Creating your own Jastrow Factor
We present here how to create your own electron-electron Jastrow factor and use it in QMCTorch. During the import you must import the base class of the electron-electron Jastrow. We aso create a H2 molecule
[1]:
import torch
from qmctorch.scf import Molecule
from qmctorch.wavefunction import SlaterJastrow
from qmctorch.wavefunction.jastrows.elec_elec.jastrow_factor_electron_electron import JastrowFactorElectronElectron
from qmctorch.wavefunction.jastrows.elec_elec.kernels import JastrowKernelElectronElectronBase
INFO:QMCTorch| ____ __ ______________ _
INFO:QMCTorch| / __ \ / |/ / ___/_ __/__ ________/ /
INFO:QMCTorch|/ /_/ / / /|_/ / /__ / / / _ \/ __/ __/ _ \
INFO:QMCTorch|\___\_\/_/ /_/\___/ /_/ \___/_/ \__/_//_/
[2]:
mol = Molecule(atom='H 0. 0. 0; H 0. 0. 1.', calculator='pyscf', unit='bohr', redo_scf=True)
INFO:QMCTorch|
INFO:QMCTorch| SCF Calculation
INFO:QMCTorch| Removing H2_pyscf_dzp.hdf5 and redo SCF calculations
INFO:QMCTorch| Running scf calculation
converged SCF energy = -1.07280585930373
INFO:QMCTorch| Molecule name : H2
INFO:QMCTorch| Number of electrons : 2
INFO:QMCTorch| SCF calculator : pyscf
INFO:QMCTorch| Basis set : dzp
INFO:QMCTorch| SCF : HF
INFO:QMCTorch| Number of AOs : 10
INFO:QMCTorch| Number of MOs : 10
INFO:QMCTorch| SCF Energy : -1.073 Hartree
We can then use this base class to create a new Jastrow Factor. This is done in the same way one would create a new neural network layer in pytorch.
[3]:
from torch import nn
class MyJastrowKernel(JastrowKernelElectronElectronBase):
def __init__(self, nup, ndown, cuda, size=16):
super().__init__(nup, ndown, cuda)
self.fc1 = nn.Linear(1, size, bias=False)

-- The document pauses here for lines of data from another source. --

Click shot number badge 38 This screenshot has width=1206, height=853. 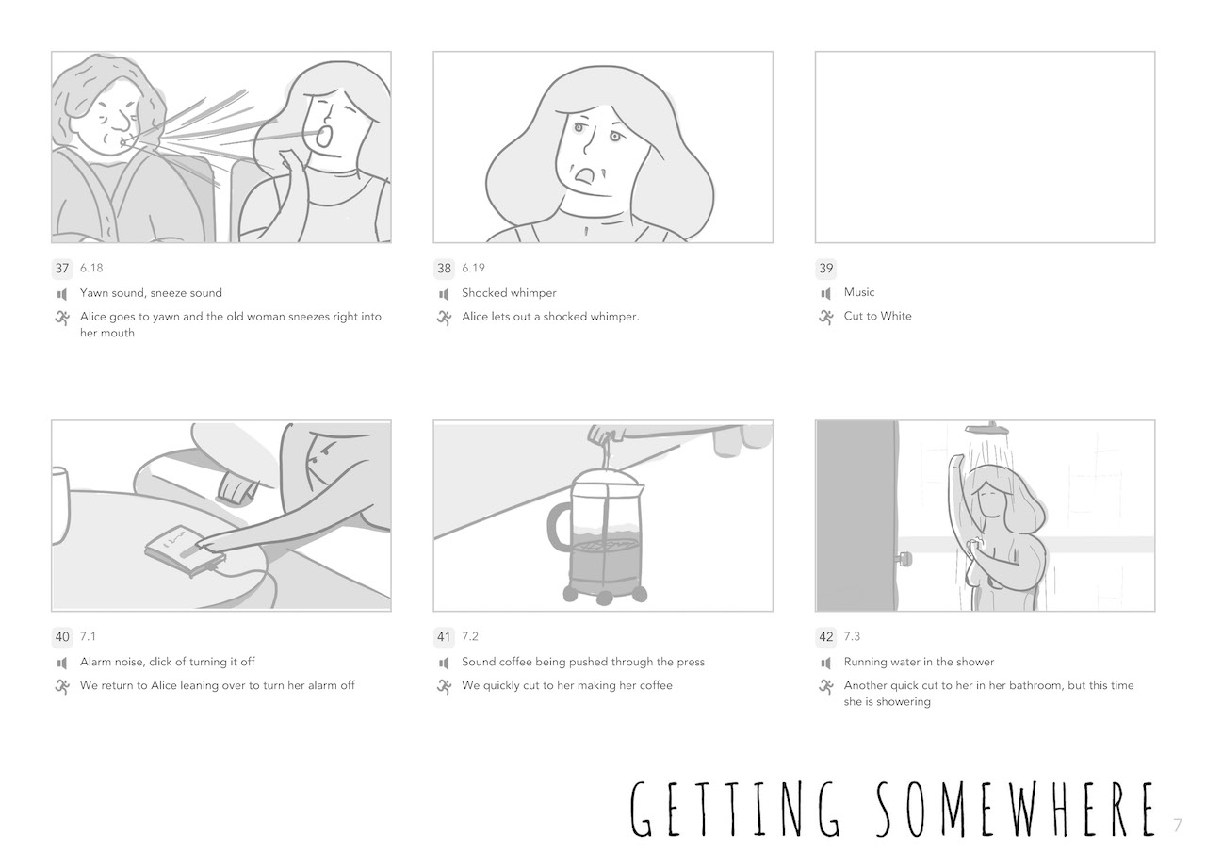click(x=444, y=269)
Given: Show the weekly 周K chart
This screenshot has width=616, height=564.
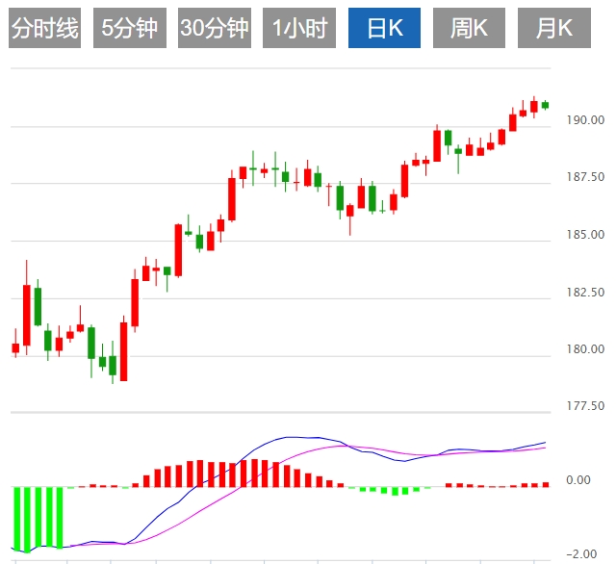Looking at the screenshot, I should click(469, 28).
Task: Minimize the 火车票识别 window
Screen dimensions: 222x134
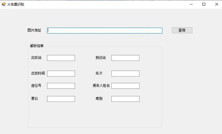Action: tap(191, 4)

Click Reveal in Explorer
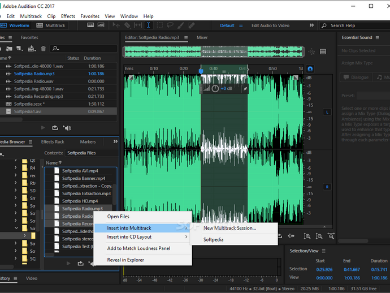[125, 260]
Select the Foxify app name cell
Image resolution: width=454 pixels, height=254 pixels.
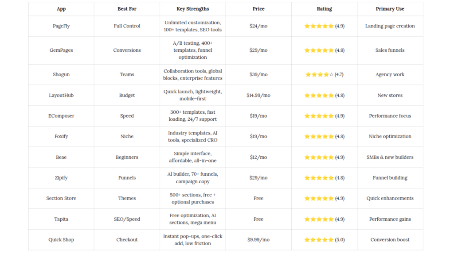(x=61, y=136)
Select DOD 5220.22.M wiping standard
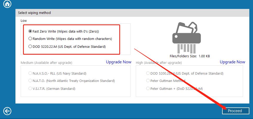This screenshot has width=253, height=119. (x=67, y=47)
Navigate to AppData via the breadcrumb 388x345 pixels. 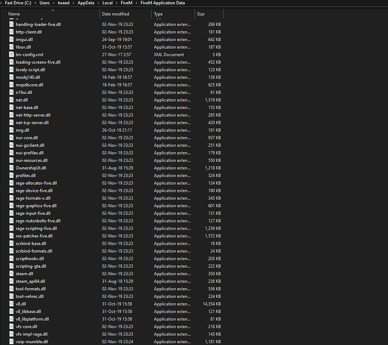86,3
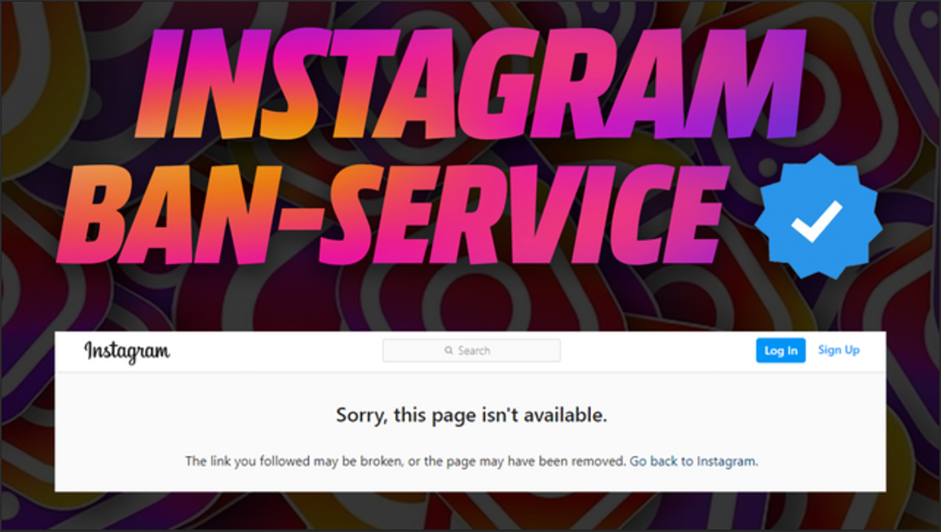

self.fc2 = nn.Linear(size, 1, bias=False)
def forward(self, x):
nbatch, npair = x.shape
x = x.reshape(-1,1)
x = self.fc2(self.fc1(x))
return x.reshape(nbatch, npair)
As seen above the prototype of the class constructor must be:
def __init__(self, nup, ndown, cuda, **kwargs)
The list of keyword argument can contain any pairs such as size=16.
This Jastrow use two fully connected layers. The size of the hidden layer is here controlled by a keyword argument size whose defauilt value is 16 It is important to note that the calculation of the first and second derivative of the jastrow kernel wrt the electronic positions are then done via automatic differentiation as implemented in the JastrowKernelElectronElectronBase class. Hence there is no need to derive and implement these derivatives. However it is necessary that the
forward function, which takes as input a torch.tensor of dimension [Nbatch, Npair] first reshape this tensor to [Nbatch*Npair,1], then applies the transformation on this tensor and finally reshape the output tensor to [Nbatch, Npair].
To use this new Jastrow kernel in the SlaterJastrow wave function ansatz we first need to instantiate a Jastrow factor that uses the kernel.
[4]:
jastrow = JastrowFactorElectronElectron(mol, MyJastrowKernel, kernel_kwargs={'size': 64})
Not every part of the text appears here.